AIM: Edit everything from the line containing "This screenshot has height=628, width=750." down through the end of the records, swapping "download icon" for "save icon" and leaving all else unchanged. Leave the pictures out of your answer.

-- Start EXCERPTED RECORDS --

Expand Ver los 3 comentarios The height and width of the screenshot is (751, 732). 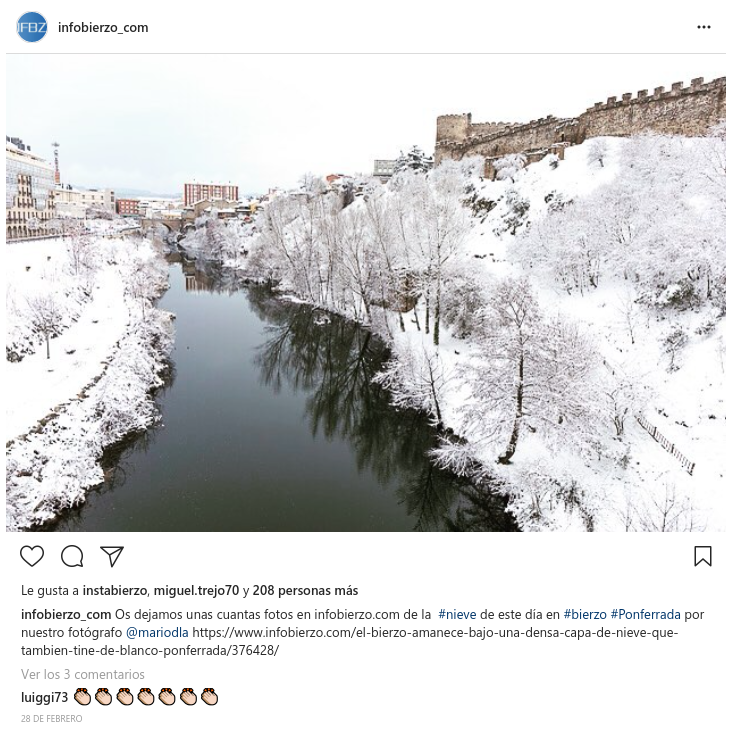[x=82, y=674]
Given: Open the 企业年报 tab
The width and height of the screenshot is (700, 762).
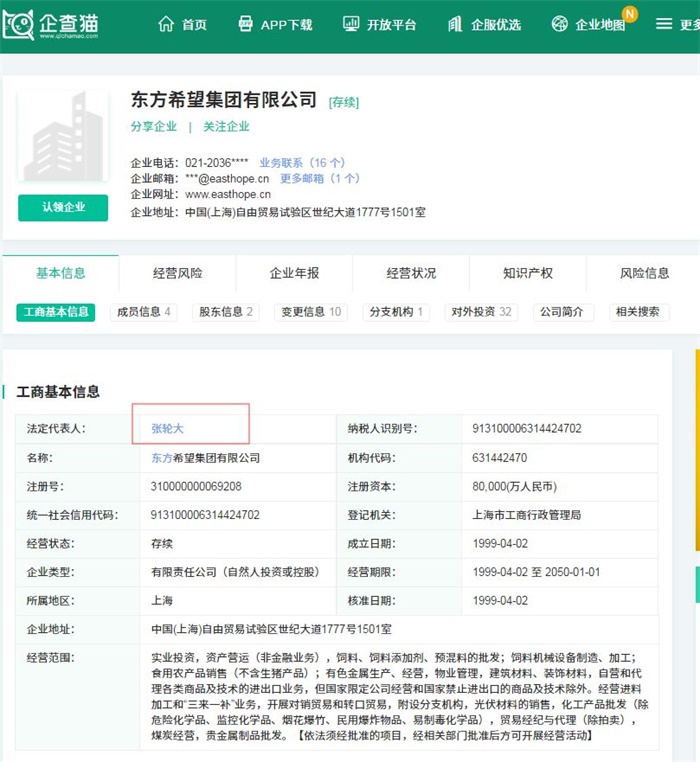Looking at the screenshot, I should [x=294, y=273].
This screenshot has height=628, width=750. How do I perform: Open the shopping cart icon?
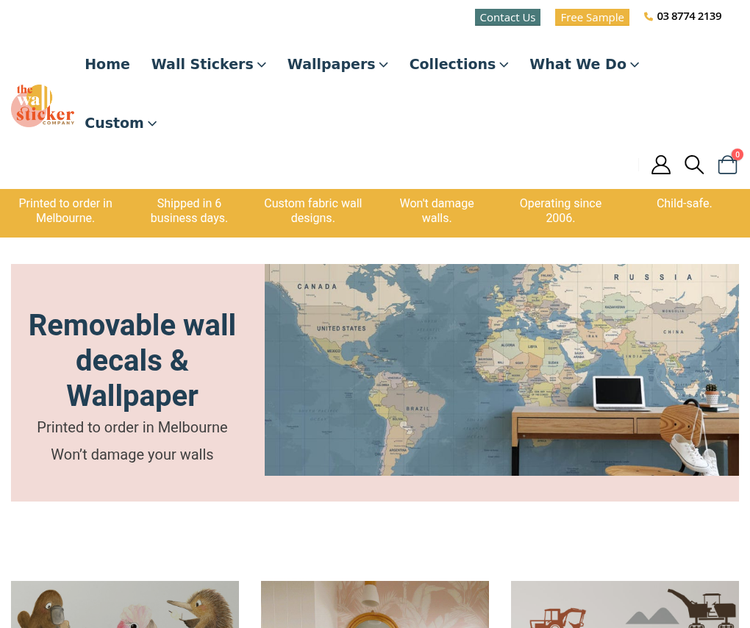point(727,165)
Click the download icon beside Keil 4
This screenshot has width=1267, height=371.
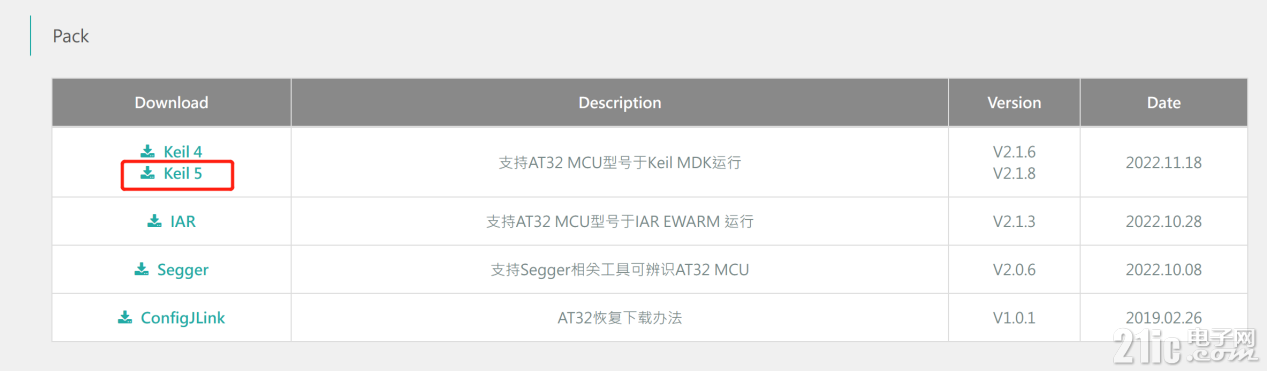(x=148, y=152)
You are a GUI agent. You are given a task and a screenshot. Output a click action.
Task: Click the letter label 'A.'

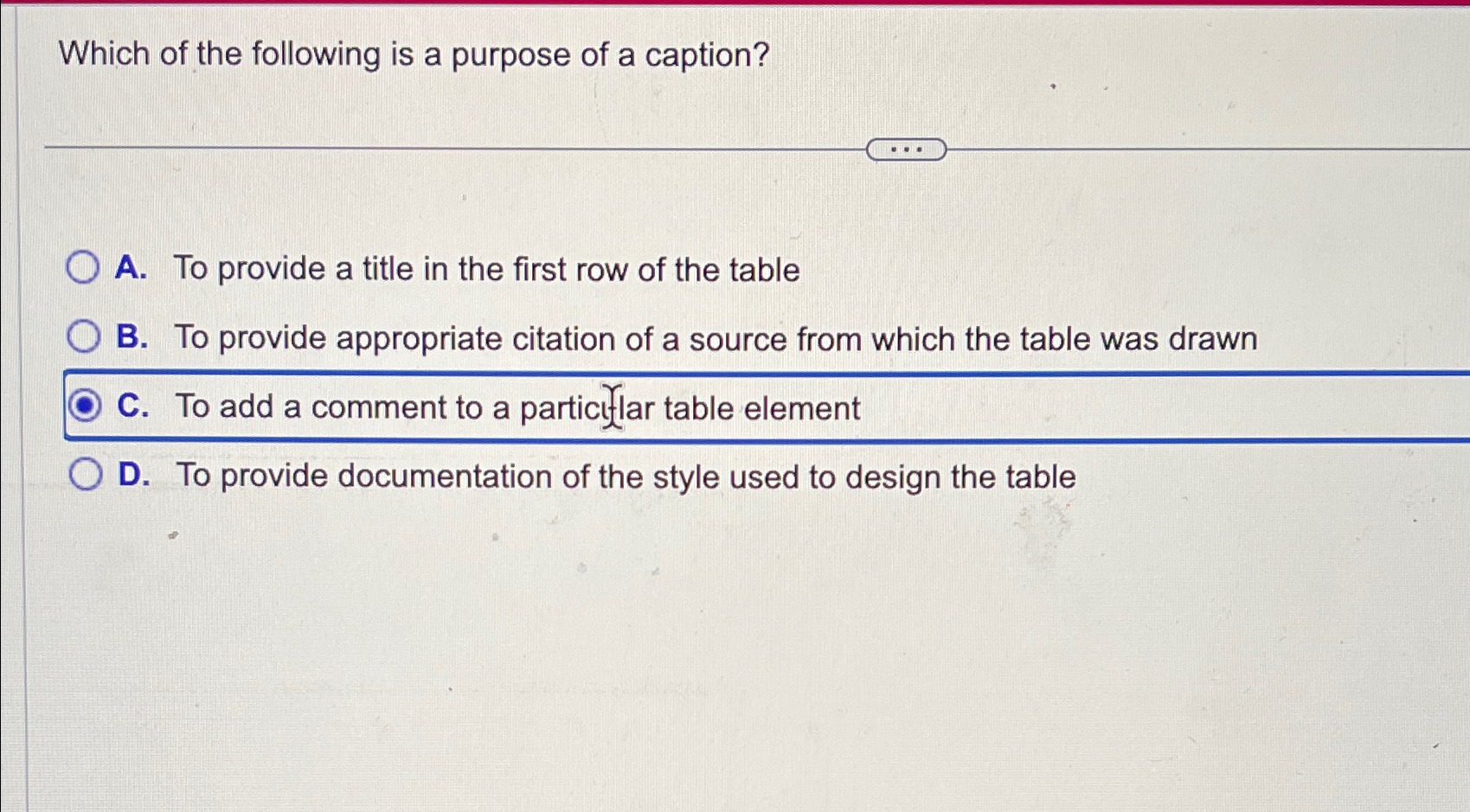tap(132, 269)
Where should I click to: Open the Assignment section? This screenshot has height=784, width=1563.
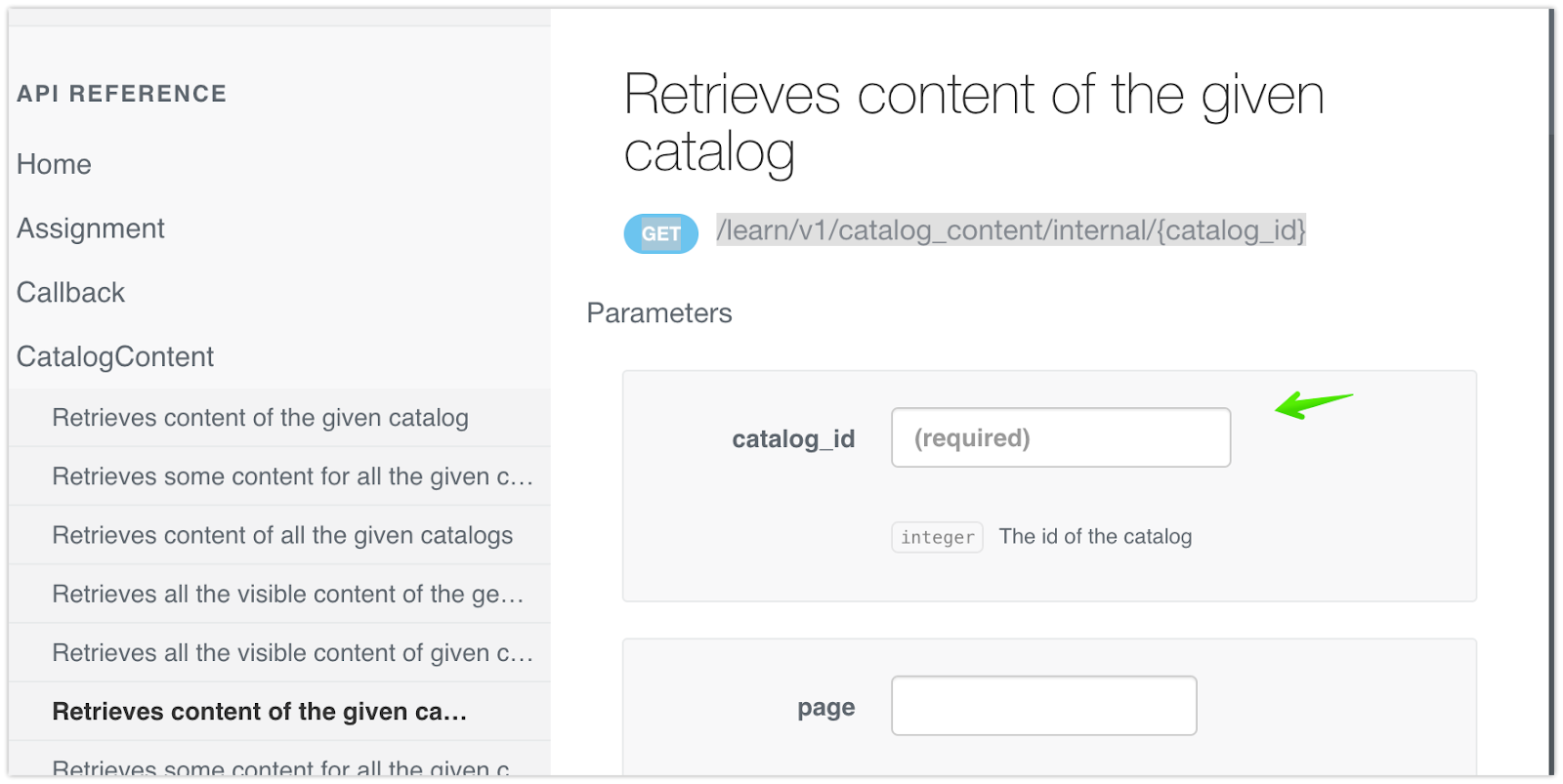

-- End EXCERPTED RECORDS --

SOLUTION TO THE EXERCISE:
This screenshot has height=628, width=750. How do I perform: Open the shopping cart icon?
point(727,165)
Click the save icon beside Keil 4
This screenshot has width=1267, height=371.
(x=148, y=152)
You are a GUI agent. You are given a task and a screenshot. Output a click action.
Task: Click the letter label 'A.'

tap(132, 269)
Where should I click to: Open the Assignment section? This screenshot has height=784, width=1563.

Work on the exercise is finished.